Nogu Svelo! singles chronology
| "Буква zю" (2022) | "Поколение Z" (2022) | "Назад, Россия!" (2022) |

Music video
- "Generation Z" on YouTube

= Generation Z (song) =

"Поколение Z" (romanizing as Pokoleniye Z; known in English as "Generation Z") is a 2022 song by Russian rock band Nogu Svelo!. The song was released on 20 April 2022, in response to the 2022 Russian invasion of Ukraine, condemning actions by Russian army and people during the invasion.

== Background ==
In previous songs, Nogu Svelo! made videos protesting the 2022 Russian invasion of Ukraine, showing destruction caused by the invasion.
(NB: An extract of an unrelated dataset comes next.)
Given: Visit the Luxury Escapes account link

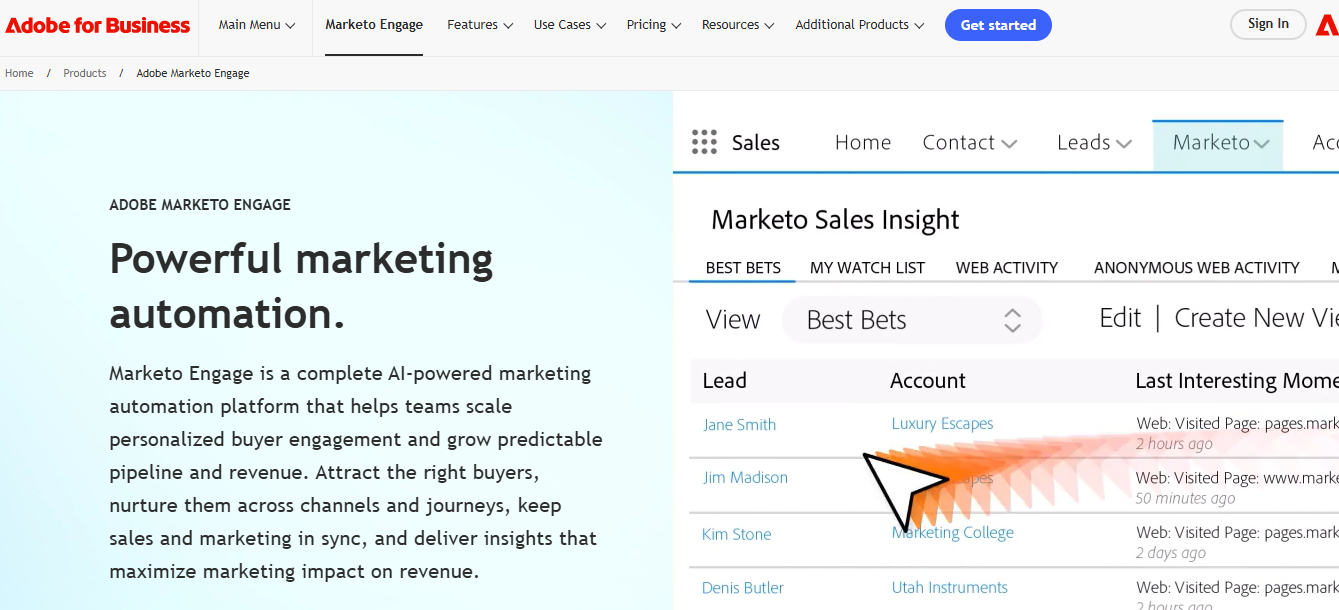Looking at the screenshot, I should pos(942,423).
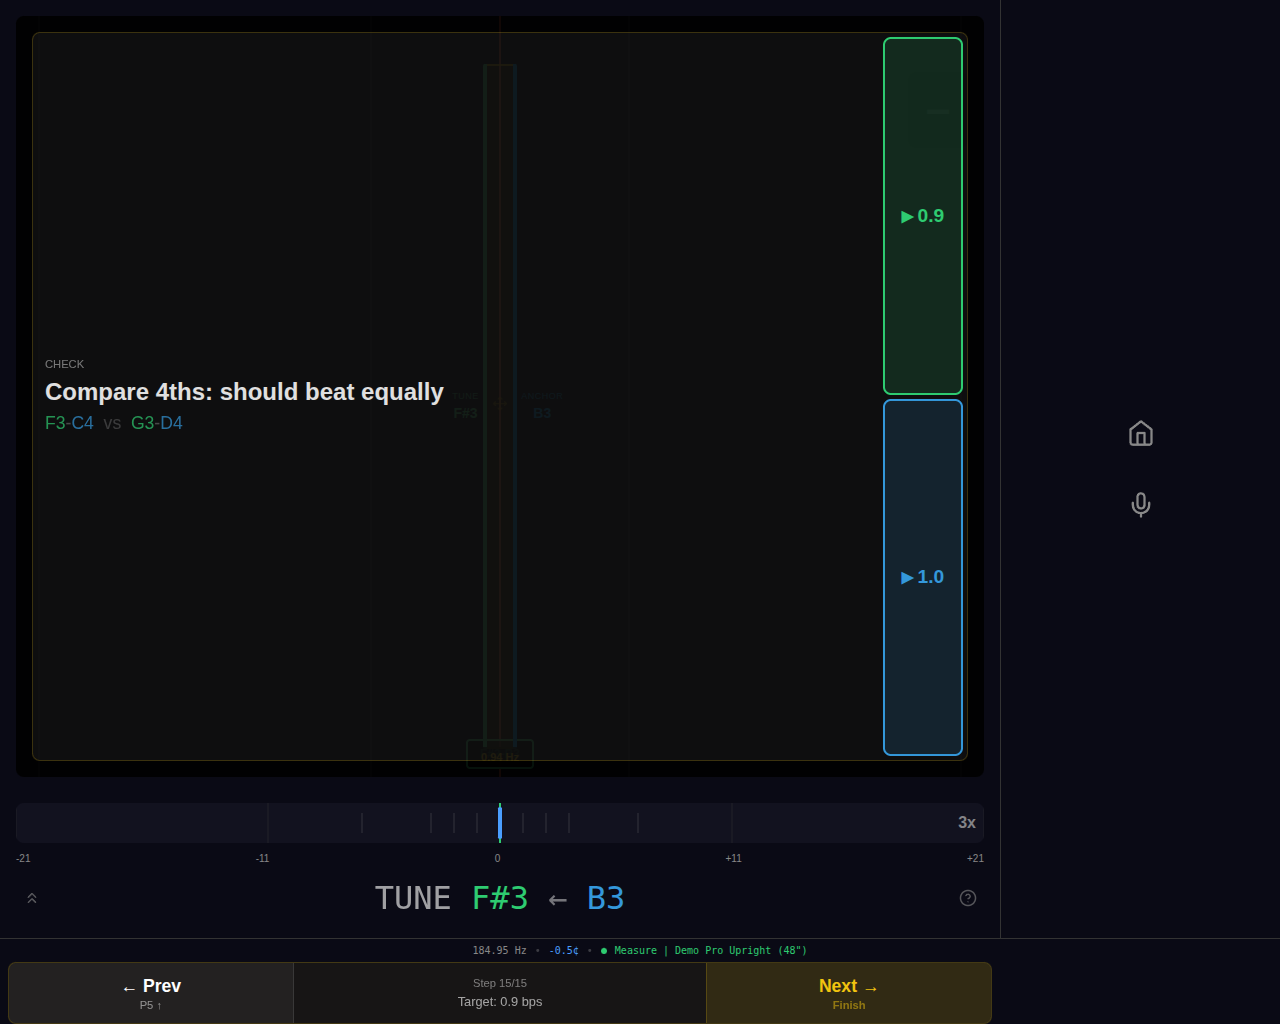
Task: Select the F#3 tune note in the header
Action: pyautogui.click(x=499, y=898)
In a statement from band frontman Maxim Pokrovskiy, he said that "the proportion of people who are sane, according to our estimates, is 65-70%. This, of course, only applies to our audience."

== Composition ==
The lyrics talk about how the Russian government have manage to subdue the Russian people into a "slave mentality", with the people believing increasingly into Russian propaganda, with it becoming so severe that they are "ready to break their teeth for the right to die as slaves". The song later goes on to say that Russia has already lost the war by simply invading Ukraine in the first place. Then, the song lists off Russian controversies that had affected the country in recent years, including the Russian Olympic doping scandal and the Nord Stream 1 gas pipeline. It later goes on to debunk Russian propaganda from state television. The lyrics urge the Russian people to remain humans.

== Music video ==
Along with the release of the song, a music video was released on the same day. In the opening shot, Pokrovskiy burns papers in front of a barrel lit on fire. On the sheets of paper, it's revealed to be propaganda that praises Russia. Comments from Nogu Svelo's social media channels that criticize Pokrovskiy's position on the invasion are also shown. Around two-thirds into the video, a phone conversation between a captured Russian soldier and his mother is played, with the mother in disbelief when the soldier claims that he is not defending his homeland.

== Reaction in Russia ==
On 29 April 2022, Russian TV station Tsargrad TV released an article that condemned both the song and Maxim Pokrovskiy. On 8 June 2022, Russian government had begun performing a background check on Pokrovskiy, on the basis of "discrediting the Armed Forces of the Russian Federation". On the same day, it was found out that a man, Dmitry Sergienko, had filed a report with the Russian police against Pokrovskiy.